Mentoring as a Contemplative Practice in the Academy
Mentoring as a Contemplative Practice in the Academy
A webinar with Dr. Maria Hamilton Abegunde
Founding Director of The Graduate Mentoring Center and Visiting Faculty in African American and African Diaspora Studies, Indiana University Bloomington
Originally broadcast on Wednesday, January 29, 2020
3 pm – 4 pm ET / 12 pm – 1 pm PT
Free and open to all, with a $10 optional, suggested donation
A mentoring relationship can make the difference not only in how you succeed in your professional endeavors, but also in how you understand yourself as a scholar, practitioner, and community member. Most importantly, such a relationship can help both mentor and mentee grow in unexpected ways that deepen their understanding of what it means to be human and be in community with others who can support and challenge our growth. How can contemplative practices assist students, faculty, and staff in doing reflective work that will lead them to mentoring relationships – in all areas of life – that encourage balance, community, appreciation of culture, and academic success? Join Dr. Maria Hamilton Abegunde, founding director of The Graduate Mentoring Center at Indiana University Bloomington for a discussion of these questions and others.
About the Presenter
Dr. Maria Hamilton Abegunde writes poetry because it can and does change the world. For her, writing poetry is a spiritual path that can lead to political and social action. Abegunde is an ancestral priest in the Yoruba Orisa tradition, a memory keeper, healing facilitator, and Reiki Master with a focus on the recovery and healing of memory from sentient bodies.

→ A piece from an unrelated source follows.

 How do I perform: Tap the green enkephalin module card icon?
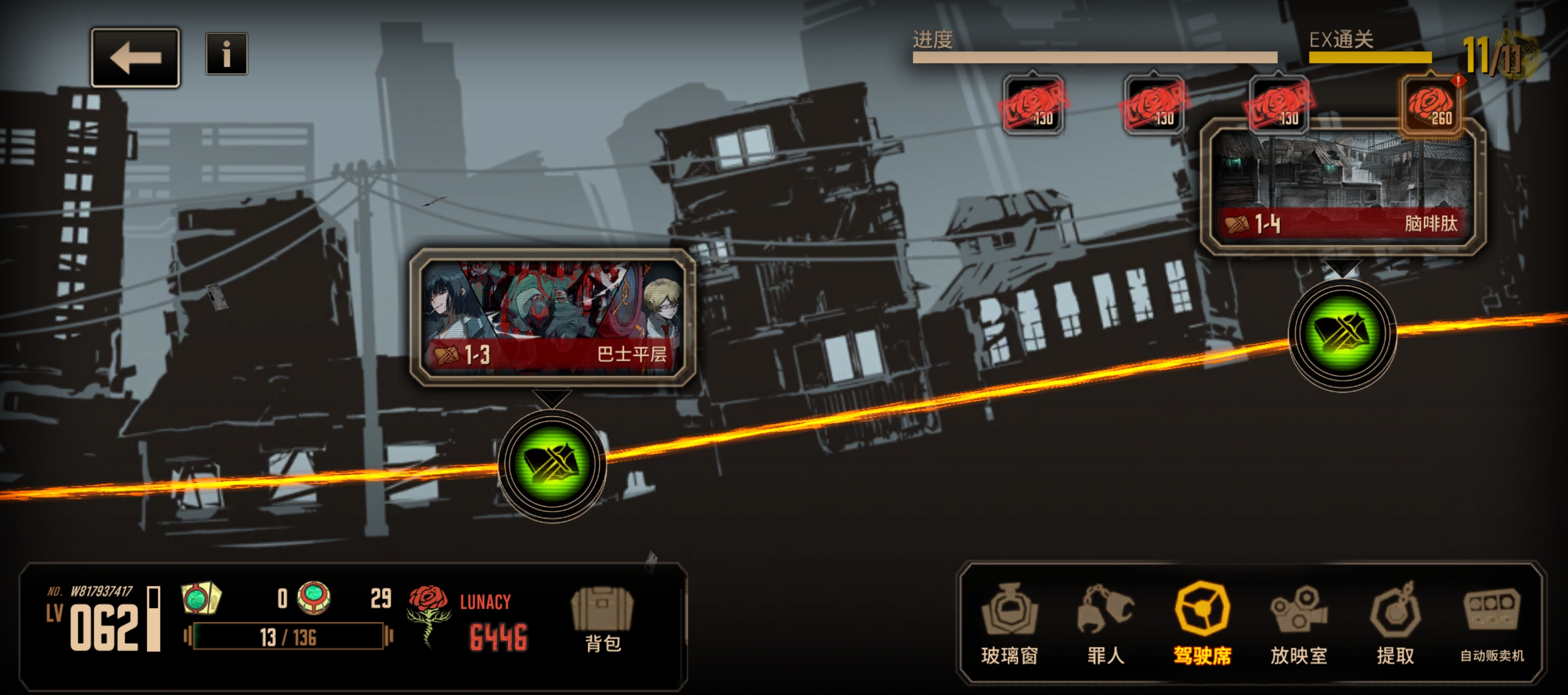click(201, 597)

Her research and creative work focus on inter-generational trauma and community healing through contemplative and arts-based practices. Excerpts from The Ariran’s Last Life, a Middle Passage memory-work, have been published in Let Spirit Speak!, Best African American Fiction, and The Kenyon Review. Her essays have been featured in The Journal for Liberal Arts and Sciences, Obsidian: Literature & Arts in the African Diaspora, nocturnes, and an upcoming volume on Black Arts Aesthetics and African Spirituality. Commissioned poems are featured in Be/Coming and Keeper of My Mothers’ Dreams, collaborative community exhibitions. Excerpts from Learning to Eat the Dead: Juba, USA, a manuscript that contemplates history, violence, and healing in South Sudan and the US, were selected as a COG poetry finalist by Juan Felipe Herrera and has been featured in Tupelo Quarterly and the Massachusetts Review.
She is a Cave Canem, Ragdale, Sacatar, and NEH institute fellow. She is the founding director of The Graduate Mentoring Center and is a visiting faculty member in African American and African Diaspora Studies at Indiana University Bloomington.